John Waite, chair of the Stony Point Tax District Board of Ambulance Commissioners, along with Commissioners Kim Lippes and Chris Jensen, was pleased to submit a budget request of about $150,000, with an additional fuel request of $11,000, a total sum still considerably less than requests of past years. The difference signified the Ambulance Corps’ new administration’s change of direction regarding the payment of old debt. Councilman White extensively questioned the commissioners, and the Ambulance Corps’ president Joe Segelbacher, about the sale of the Corps’ old headquarters and other sources of revenue, but in the end no one could really argue with the commissioners’ very reasonable budget request. All parties agreed that things were greatly improved at the Ambulance Corps since the change of Administration in June.
With very little left to be said about the Zoning Relief Act and Advisory Base Flood Elevation Numbers, the Board closed the public hearing and, almost a year to the day of Hurricane Sandy, approved the new law. The Act will permit those who have lost homes in flood areas due to Sandy to rebuild in the former house footprint at elevation levels now at Federal standards (up to 14 feet) without having to go through the numerous variance procedures that would otherwise have been required.
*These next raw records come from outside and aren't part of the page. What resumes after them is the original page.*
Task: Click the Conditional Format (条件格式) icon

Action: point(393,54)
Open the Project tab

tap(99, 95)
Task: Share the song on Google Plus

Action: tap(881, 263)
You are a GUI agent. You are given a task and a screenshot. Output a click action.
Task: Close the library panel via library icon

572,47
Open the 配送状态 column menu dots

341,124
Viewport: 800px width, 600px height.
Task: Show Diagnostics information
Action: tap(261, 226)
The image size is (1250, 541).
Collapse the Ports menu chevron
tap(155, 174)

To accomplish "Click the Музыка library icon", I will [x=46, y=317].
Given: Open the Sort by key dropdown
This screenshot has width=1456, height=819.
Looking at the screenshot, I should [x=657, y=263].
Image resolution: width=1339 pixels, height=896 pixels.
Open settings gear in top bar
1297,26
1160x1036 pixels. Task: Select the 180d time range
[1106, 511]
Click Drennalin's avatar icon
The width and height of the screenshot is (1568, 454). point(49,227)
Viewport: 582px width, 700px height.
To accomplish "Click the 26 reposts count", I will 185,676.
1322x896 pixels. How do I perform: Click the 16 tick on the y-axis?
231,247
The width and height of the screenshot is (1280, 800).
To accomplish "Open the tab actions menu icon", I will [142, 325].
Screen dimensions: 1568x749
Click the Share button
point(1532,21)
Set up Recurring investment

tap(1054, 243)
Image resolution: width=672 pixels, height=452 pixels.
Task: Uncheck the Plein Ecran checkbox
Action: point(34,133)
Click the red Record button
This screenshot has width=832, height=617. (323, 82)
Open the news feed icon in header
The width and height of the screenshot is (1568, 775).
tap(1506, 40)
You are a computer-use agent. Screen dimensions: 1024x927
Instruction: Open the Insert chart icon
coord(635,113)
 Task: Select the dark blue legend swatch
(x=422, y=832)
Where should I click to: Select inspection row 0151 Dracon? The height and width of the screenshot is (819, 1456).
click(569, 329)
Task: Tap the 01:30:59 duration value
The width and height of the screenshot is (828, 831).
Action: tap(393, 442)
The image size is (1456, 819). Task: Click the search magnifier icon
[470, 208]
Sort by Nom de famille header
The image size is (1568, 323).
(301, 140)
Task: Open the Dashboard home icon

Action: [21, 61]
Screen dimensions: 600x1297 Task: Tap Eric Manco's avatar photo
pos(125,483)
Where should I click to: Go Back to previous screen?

With similar lack of fanfare, the almost eight-year journey toward a new Master Plan has finally come to its conclusion. The Board adopted the final findings statement, the last step in the environmental impact statement necessary for the Master Plan and then unanimously approved it. All changes to the zoning law contained within the Plan will now become enacted. Residents can view the completed project on the Town’s website, or can contact the Town Clerk about how to get a copy. In a related move, Councilmember Luanne Konopko introduced discussion about how to appointment a Conservation Advisory Committee as provided for by Town law but never established. After discussion with counsel, the Board agreed to place the item on the next agenda for resolution.